Iman Shumpert has made the decision to kneel during the National Anthem, if given the chance. Here’s why American citizens should support his decision.
Americans should support Iman Shumpert‘s decision to protest the National Anthem. In today’s world, there are issues that can’t be swept under the rug any longer. If America wants to resolve it’s issues, it’s citizen’s need to refine the definition of what it means to be American and act accordingly.
After Cleveland Cavaliers shooting guard Iman Shumpert released a song called “His Story”, it was bound to draw the attention of music lovers and sports fans alike for a myriad of reasons. Shumpert drew headlines this summer after helping lock down Stephen Curry for large portions of minutes in the NBA Finals.
Despite the negative publicity, Shumpert is a down-to-earth guy who, despite his constant changes in hair styles, is consistent in the image he wants to convey. Shumpert deems himself to be a “spiritual gangster”.
In that phrase, he doesn’t mean he’s a thug that commits crimes but repents afterwards. He means that he’s a spiritual man cut from a tough cloth. A person who, despite the material wealth they’ve accumulated over the course of a career as a professional athlete, is still a reachable human being who is cognizant of what the average person is going through. The person who doesn’t have fame, fortune and the privilege that comes along with it.
Recognizing the issues in today’s society is to acknowledge that the principles that America is supposed to represent in theory aren’t being reflected in reality. In America, people expect to experience hope, love and justice. Instead, over the past few years there haven’t just been mass shootings that raise questions about gun regulation. There has been, unfortunately, a return to the societal issues of the past.
With saying that I was letting people know I’m not ok with it and that I respect Colin’s stance for sure. Now that it’s out there I know I will have to consult with my organization before any action is taken. The freedom of speech just opens people up to my mind which is why it’s on wax before hardwood.
In his song, “His Story”, Shumpert makes it clear that he still connects to the oppressed and downtrodden people in America’s society. As he says “ya best believe/I’ma take me a knee for the anthem”, his message is clear. He doesn’t stand for what he believes the country currently represents. Like Colin Kaepernick for the San Francisco 49ers, Shumpert plans to take a knee during the national anthem to voice his displeasure with the current state of American society.
In the annotation to the song on the website Genius, Shumpert says that he will indeed sit during the National Anthem if given the permission by the Cleveland Cavaliers organization and the NBA, who requires players to stand for the National Anthem.
However, Shumpert should be careful in expressing the message he wants to convey. There are certainly men and women who have fought in wars with other countries in order for America to have the very same rights Shumpert wants to express. Yet, the current conflict America faces is internal, domestic and divisive. The issue is Americans versus Americans.

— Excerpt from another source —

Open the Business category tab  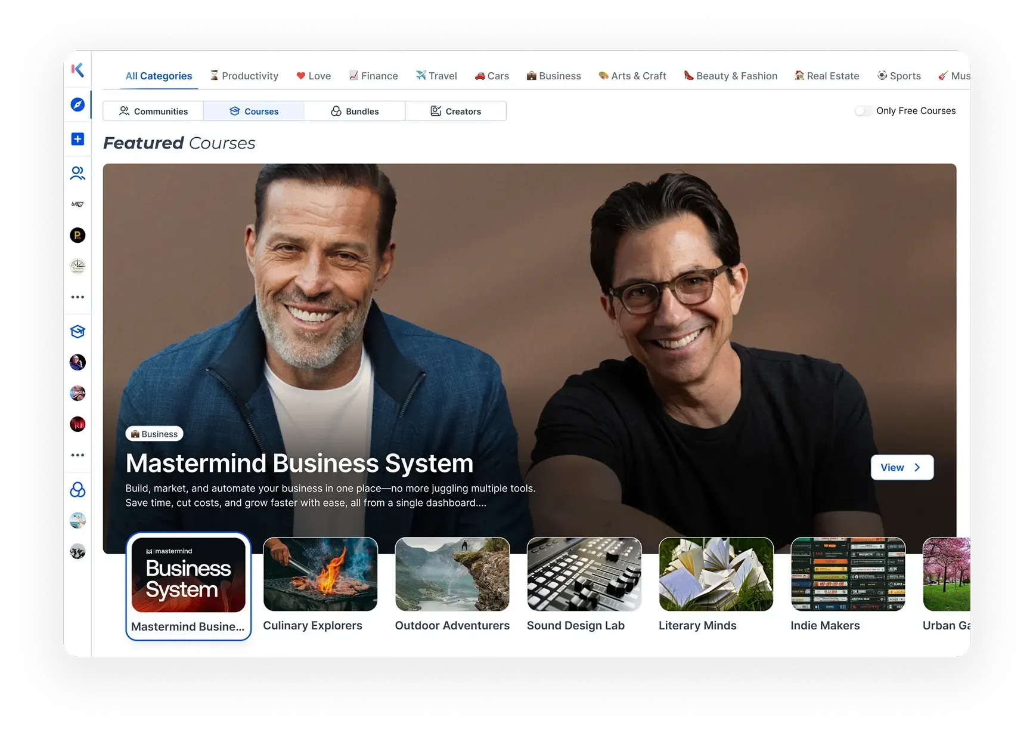pos(554,76)
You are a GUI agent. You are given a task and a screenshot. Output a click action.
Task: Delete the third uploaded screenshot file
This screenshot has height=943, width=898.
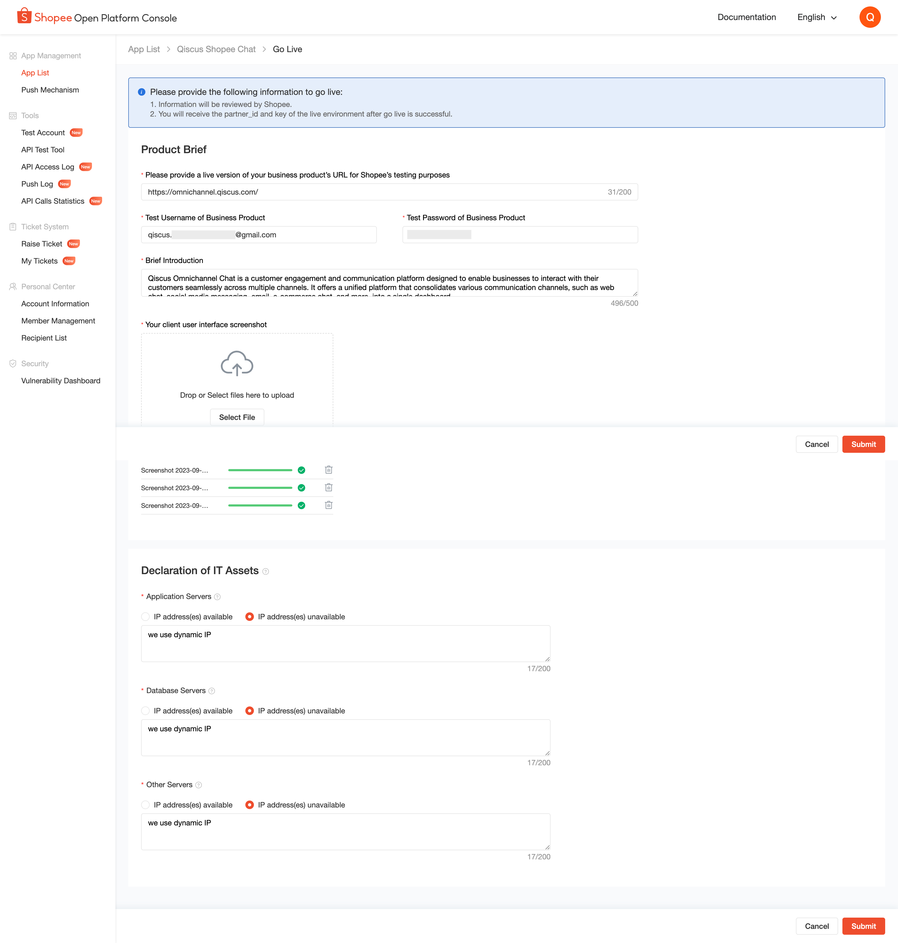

As a result, though all Americans are represented by the same flag, to say that the flag represents different ideals to different groups is accurate because in reality there is no standard treatment of Americans by people in positions of power.
Perhaps, the people who have the power to be the oppressor’s should see every American citizen as American rather than categorize them by the color of their skin. Perhaps, terms such as African-American, Mexican-American, Native American and Caucasian-American are terms that, after having been built into the psyche of American citizens, are naturally divisive terms that separate the country.
Perhaps, being an American does represent a people from a well-developed country that provides people with opportunities they don’t have in other places, but doesn’t represent a tight-knit group who helps each other succeed in any way possible.
As Shumpert kneels during the National Anthem, if allowed, these are questions the American people should ponder. Shumpert’s decision not to stand for a flag that not only represents the American people’s sense of togetherness, but also a deep-seeded divisiveness is justifiable. Shumpert’s potential protest will be another instance that illuminates a disturbing reality in America. All Americans are equal, but there are people in positions of power who don’t act according to that principle.